Who can say how my life would have changed, had I failed that diagonal? I would have spent an extra semester at that school, might never have gotten into Columbia College, let alone the law school; never met Mark Herz, never joined Tau Alpha Epsilon, never worked for Goldhandler, or lived in April House, or met Bobbie Webb. It all turned on Mama’s great moment at Townsend Harris, which happened exactly as I’ve described it; except of course that I don’t know that Mr. Ballard really had his will of those three meager females. Anyway, they are surely gone, all four of them, their rumored orgies over, their dust buried who can say where, their very names forgotten, except in this tale. I’m glad I wrote out the story in drunken haste. I owe it to Mama; swift recovery and long life to her! She has the virtues of her faults, or she could never have overborne Langsam, Hutchison, and Ballard to get at the wonderful wizard of Oz.
Now for some sleep before we land in Israel and I find out how she is. The airplane windows are growing light. Sandra’s eyes just fluttered, and she muttered in her sleep and turned on her side. That’s right, Sandra. She showed up yesterday morning in dirty jeans, carrying a duffel bag—she’d been attending a summer writing workshop in Idaho—and said she heard I was going to Israel and she wanted to come along. No explanation, and here she is.

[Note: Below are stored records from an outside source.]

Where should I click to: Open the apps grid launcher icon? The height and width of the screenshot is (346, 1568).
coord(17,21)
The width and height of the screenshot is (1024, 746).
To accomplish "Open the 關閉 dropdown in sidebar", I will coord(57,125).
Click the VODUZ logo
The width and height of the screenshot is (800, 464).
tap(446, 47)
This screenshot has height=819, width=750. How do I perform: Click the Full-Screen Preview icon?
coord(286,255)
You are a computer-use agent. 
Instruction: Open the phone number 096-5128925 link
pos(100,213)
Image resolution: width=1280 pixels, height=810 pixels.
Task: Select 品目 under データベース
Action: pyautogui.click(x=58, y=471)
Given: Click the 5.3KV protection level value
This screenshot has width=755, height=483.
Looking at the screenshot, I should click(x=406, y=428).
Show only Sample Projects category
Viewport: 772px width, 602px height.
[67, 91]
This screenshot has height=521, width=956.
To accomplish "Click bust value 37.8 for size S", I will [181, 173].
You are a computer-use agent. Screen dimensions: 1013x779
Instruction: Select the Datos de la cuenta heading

Maybe before this short trip is over I’ll find out what Sandra is up to, and then again maybe I won’t. Sandra plays a devious and dirty game with me, which you might call “Sweat Blood, You Old Bastard.” We have an exceedingly tangled relationship, and I love her too much to write another word about it. I suspect she loves me. Consult your local psychoanalyst on why some daughters enjoy breaking their fathers on the wheel. Oddly, reclining there in the next seat in the dawn, Sandra reminds me a lot of The Green Cousin.